*** Source excerpt

C array manipulation in function

Question

In this code i want to user to input numbers in the function then print the array in the main method, but when i try to print in the main method it gives me random numbers.

for eg: 1 2 3 gives 1 3 1895586112

void arrayInput(int *arr) {
    int x;
    int y;
    int z;
    printf("enter 3 numbers =");
    scanf("%d %d %d", &x,&y,&z);
    arr[0]=x;
    arr[1]=y;
    arr[2]=z;
}

int main(int argc, char **argv){
    int *arr[3];
    arrayInput(&arr);
    int i;
    for(i=0; i<3; i++)

******

[Problems to solve]
A. Summarize the C array question in two sentences.
B. Pick up the C array question after its last line and extend it.

*** Available data

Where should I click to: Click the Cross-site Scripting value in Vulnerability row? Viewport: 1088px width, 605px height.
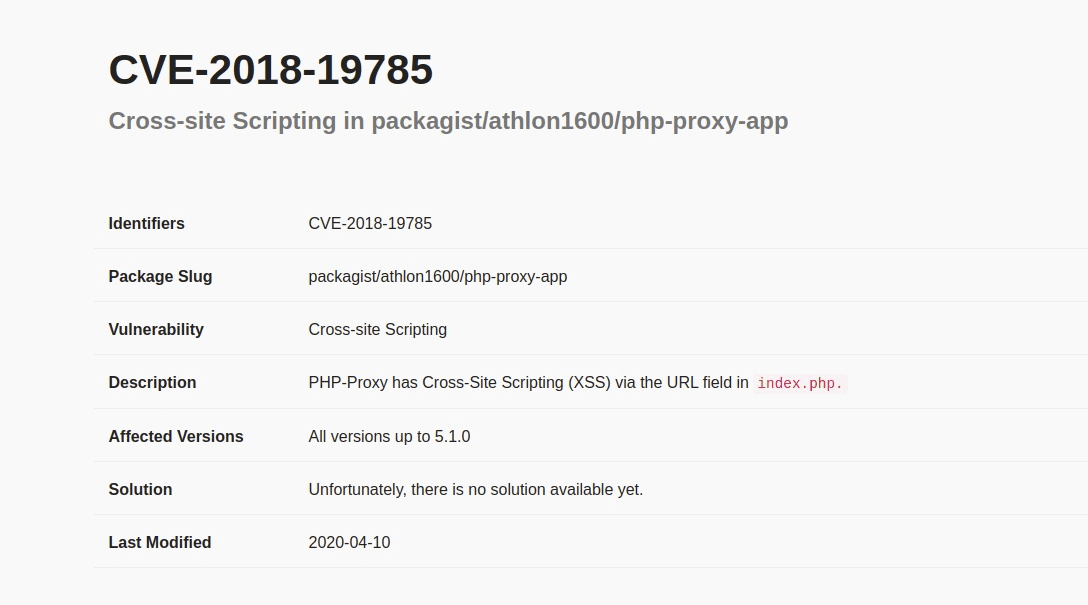point(377,329)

******

[Answers]
A. The poster wants the user to enter three numbers inside a function, `arrayInput`, and then print the array in `main`, but printing in `main` gives random numbers, such as 1 3 1895586112 for the input 1 2 3. In the code, `arrayInput` reads three integers with `scanf` and stores them in `arr[0]`, `arr[1]` and `arr[2]`, while `main` declares `int *arr[3]` and calls `arrayInput(&arr)` before starting a loop over three indices.

B.
    {  
        printf("%d ", arr[i]);  
    } 
}

I want to change the array values without changing the method or param type

Answer 1

There are multiple issues with your code. First you have declared int *arr[3]; which would mean pointer arrays. For your task a simple array is needed. The array variable contains the address of the first element, so you don't need &. A simple corrected code is as follows:

#include <stdio.h>

void arrayInput(int arr[]) {
    int x;
    int y;
    int z;
    printf("enter 3 numbers =");
    scanf("%d %d %d", &x,&y,&z);
    arr[0]=x;
    arr[1]=y;
    arr[2]=z;
}

int main(int argc, char **argv){
    int arr[3];
    arrayInput(arr);
    int i;
    for(i=0; i<3; i++)  
    {  
        printf("%d ", arr[i]);  
    } 
}

Answer 2

int *arr[3] is an array of pointers to int. But you want an array of int.

Simply change:

int *arr[3];
arrayInput(&arr);

to

int arr[3];
arrayInput(arr);

This should be covered in your C text book.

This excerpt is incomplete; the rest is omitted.